Analysing more than 25 million papers published over a 45-year period, US researchers found that a pervasive “pivot penalty” applied “near universally across science” as the “impact of new research steeply declines the further a researcher moves away from their previous work”.

The pivot penalty was also evident for those researchers who switched their research to focus on Covid-19 during the pandemic, explains the paper on 28 May.

While there was some “premium associated with Covid-19 papers”, as evidenced by an “upward shift in journal placement” attributed to the “extreme interest in the pandemic”, researchers who switched to Covid-related topics faced a 61 per cent lower “hit rate’’ (the likelihood of their papers featuring in the top 5 per cent of cited outputs) compared with similar non-pivoted Covid-era papers, the study finds.

The findings underscore the “central tension for individual researchers” asked to move into new areas of science in response to external opportunities, explains the Nature study, which highlights how “working in a high-demand area has value, but pivoting leads to penalties that offset it”.

That could reflect how “high-impact research is characterized primarily by highly conventional mixtures of prior knowledge but also tending to inject, simultaneously, a small dose of atypical combinations that are unusual in previous research”, suggest the authors based at Northwestern University, Cornell University and the University of California, Berkeley, as well as the National Bureau of Economic Research in Cambridge, Massachusetts.

• [Activity 1] From the passage on the research pivot penalty, list every institution where the study's authors are based.
• [Activity 2] Continue the passage on the research pivot penalty, starting after its final sentence.

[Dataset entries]
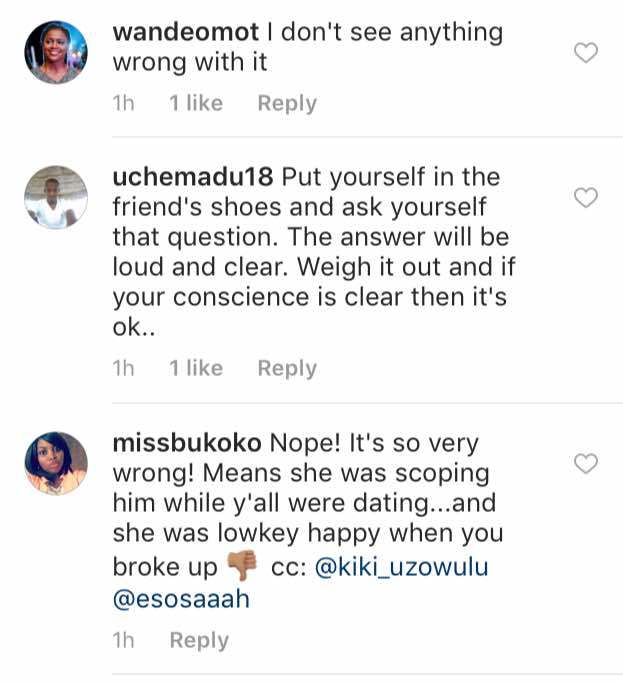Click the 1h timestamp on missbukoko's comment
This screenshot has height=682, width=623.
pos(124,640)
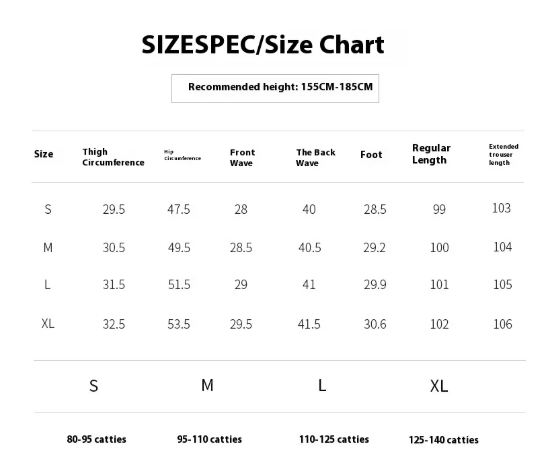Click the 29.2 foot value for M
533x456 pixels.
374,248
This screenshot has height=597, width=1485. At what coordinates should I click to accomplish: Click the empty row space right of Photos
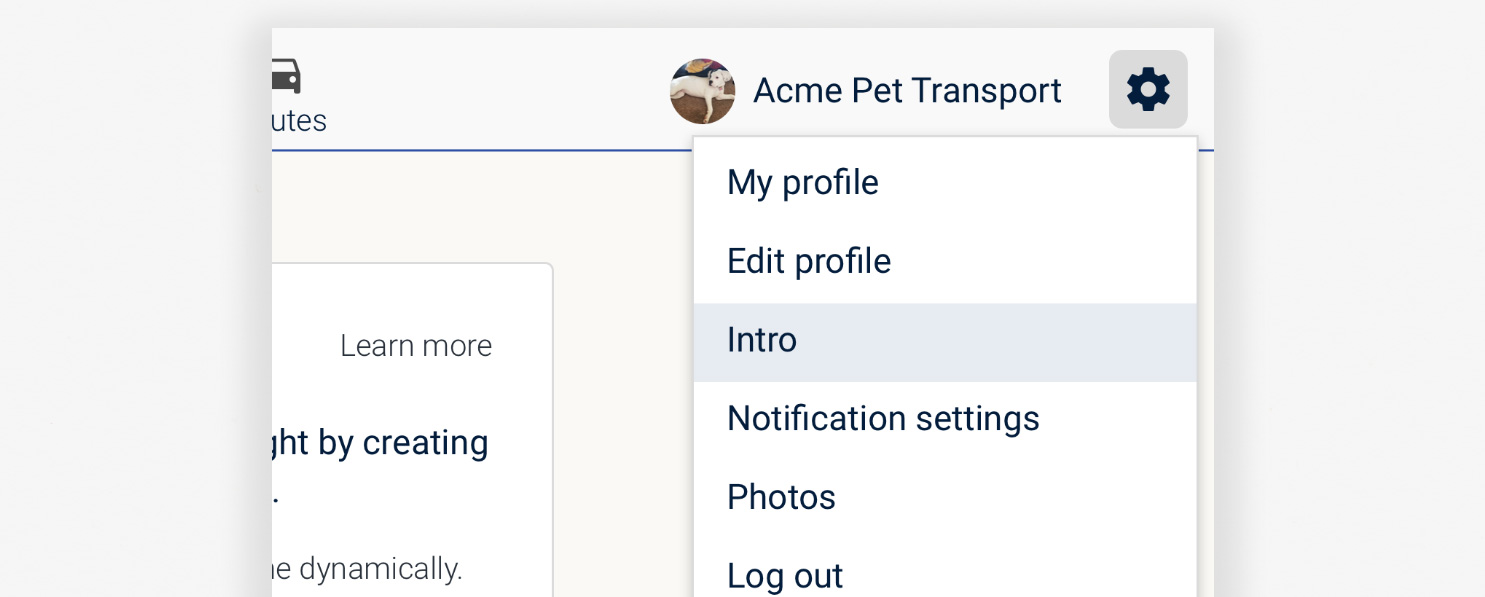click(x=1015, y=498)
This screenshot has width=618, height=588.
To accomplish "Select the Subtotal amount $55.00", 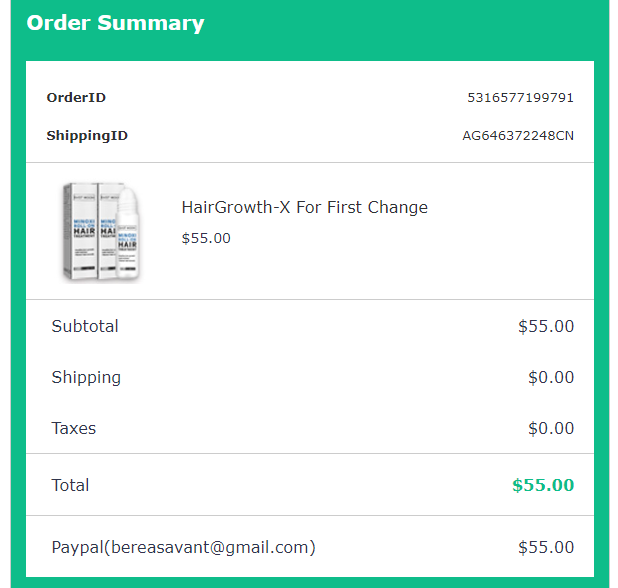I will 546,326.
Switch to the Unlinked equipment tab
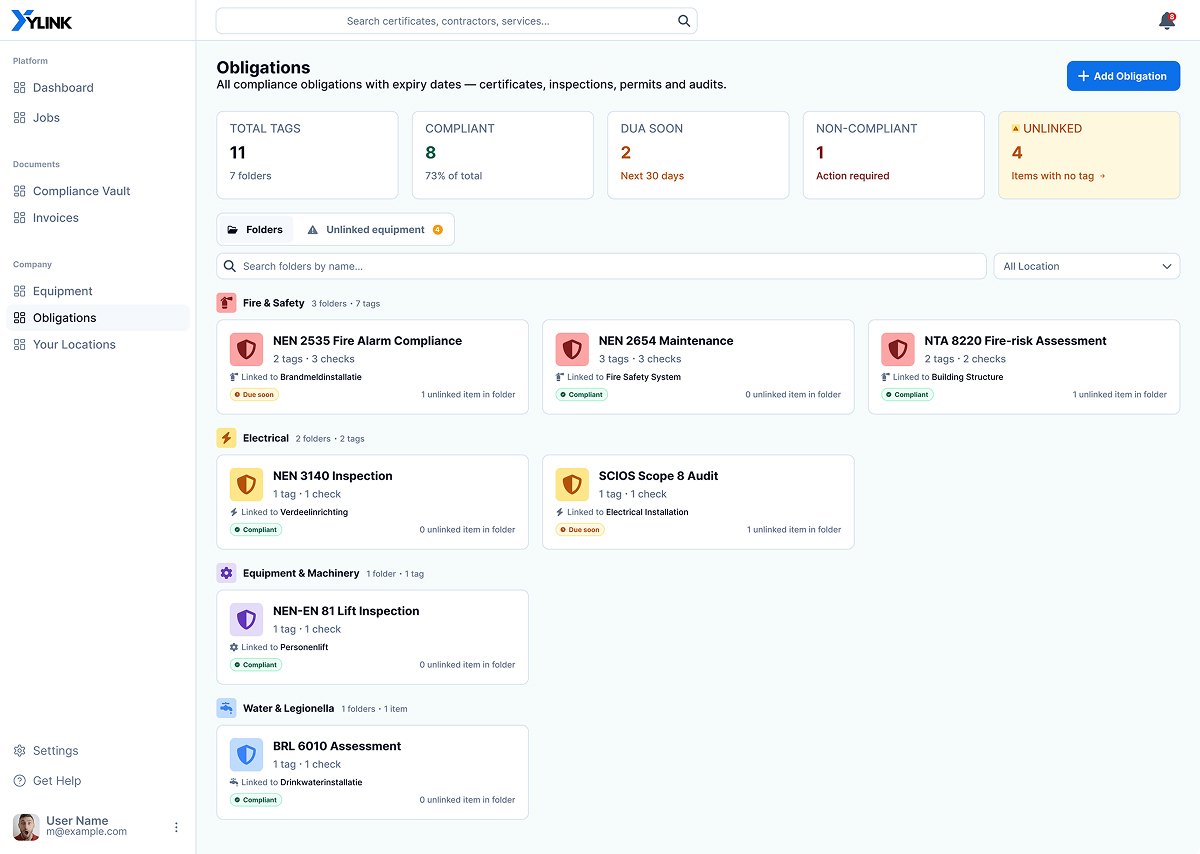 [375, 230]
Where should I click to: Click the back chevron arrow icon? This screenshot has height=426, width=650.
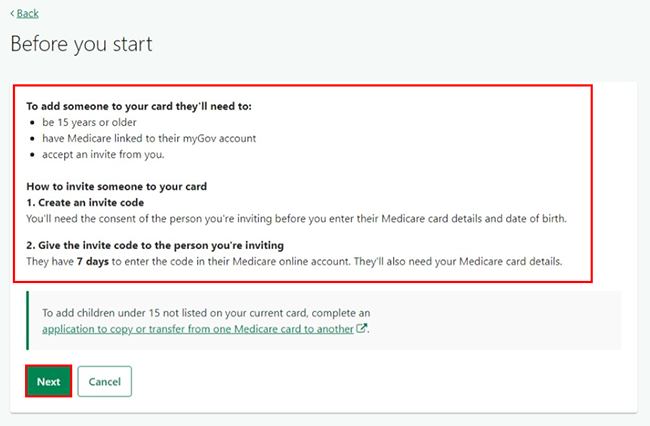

• [Exercise result 1]
- Northwestern University
- Cornell University
- University of California, Berkeley
- National Bureau of Economic Research in Cambridge, Massachusetts

• [Exercise result 2]
“Larger pivots further exhibit weak engagement with established mixtures of prior knowledge, lower publication success rates and less market impact,” the paper adds.

The paper also has implications, in particular, for younger researchers tempted to move into a different specialism given that “the pivot penalty appears regardless of career stage, including very early in the career”.

While highlighting the need for adaptability and the ability to find “fresh perspectives”, researchers should be aware about the “present challenges associated with adjusting to a different topic or discipline.”

“The findings highlight the challenges of adapting to new fields of research. Studying the consequences of such pivots may help to inform approaches to improve adaptive success,” the authors conclude.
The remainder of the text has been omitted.